Egyptian authorities have arrested Mahmoud Ezzat, the acting leader of the Muslim Brotherhood, at an apartment in Cairo during a raid.
The Muslim Brotherhood is Egypt’s oldest and most organized Islamist movement, and this arrest was just the most recent blow to the group that was forcefully removed from power seven years ago.
Ezzat was seen as a hardliner in the group prior to taking power, when he was just a deputy to Brotherhood leader Mohamed Badie. After Badie was arrested in 2013, Ezzat quickly took power.
According to a statement from the interior ministry, the apartment where Ezzat was arrested was used as a hide out in Cairo’s Fifth Settlement District.
Ezzat was arrested for receiving illicit funds, and joining and leading a terrorist group. Encrypted communications equipment was seized during the raid, and the interior ministry says that Ezzat was suspected of overseeing a bombing, and many assassinations or attempted assassinations since taking power. Egyptian authorities claim that the Muslim Brotherhood are promoting militancy and subversion, which the Brotherhood denies.
A statement from the Brotherhood has denounced the arrest, claiming that Ezzat was arrested on “false political charges”.
Prior to his arrest, Ezzat had already been sentenced in absentia to death and to life in prison for other crimes. He will now face retrials in these cases, according to Egyptian law.

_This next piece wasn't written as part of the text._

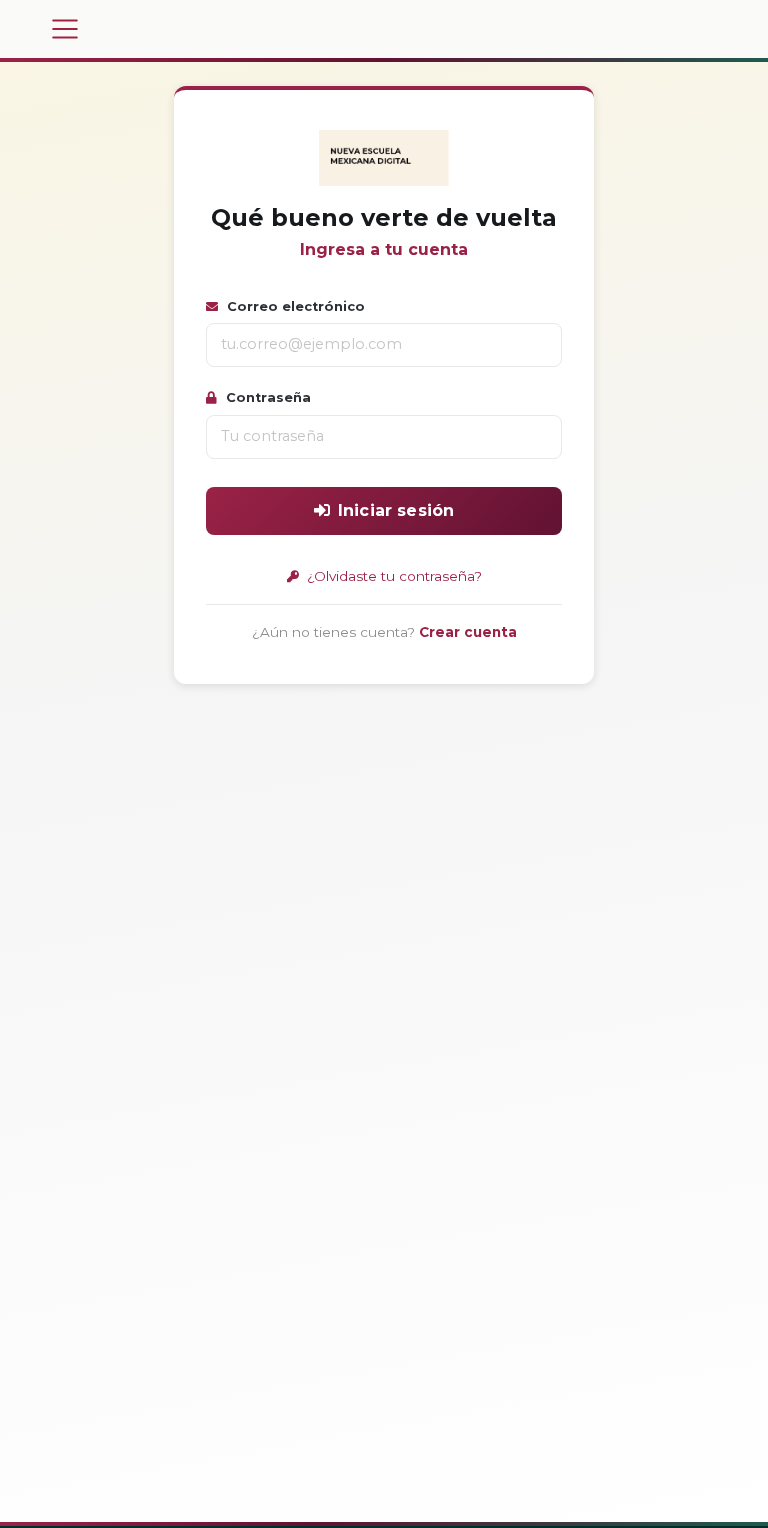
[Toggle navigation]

Since the 2013 overthrow of former President Mohamed Mursi, a member of the Muslim Brotherhood, the group has been outlawed and many of its leaders have been jailed.
Many senior members of the Muslim Brotherhood have left Egypt and fled to Turkey.
Badie is in prison in Cairo, serving multiple life sentences. Mursi collapsed in a prison courtroom in 2019, and later died.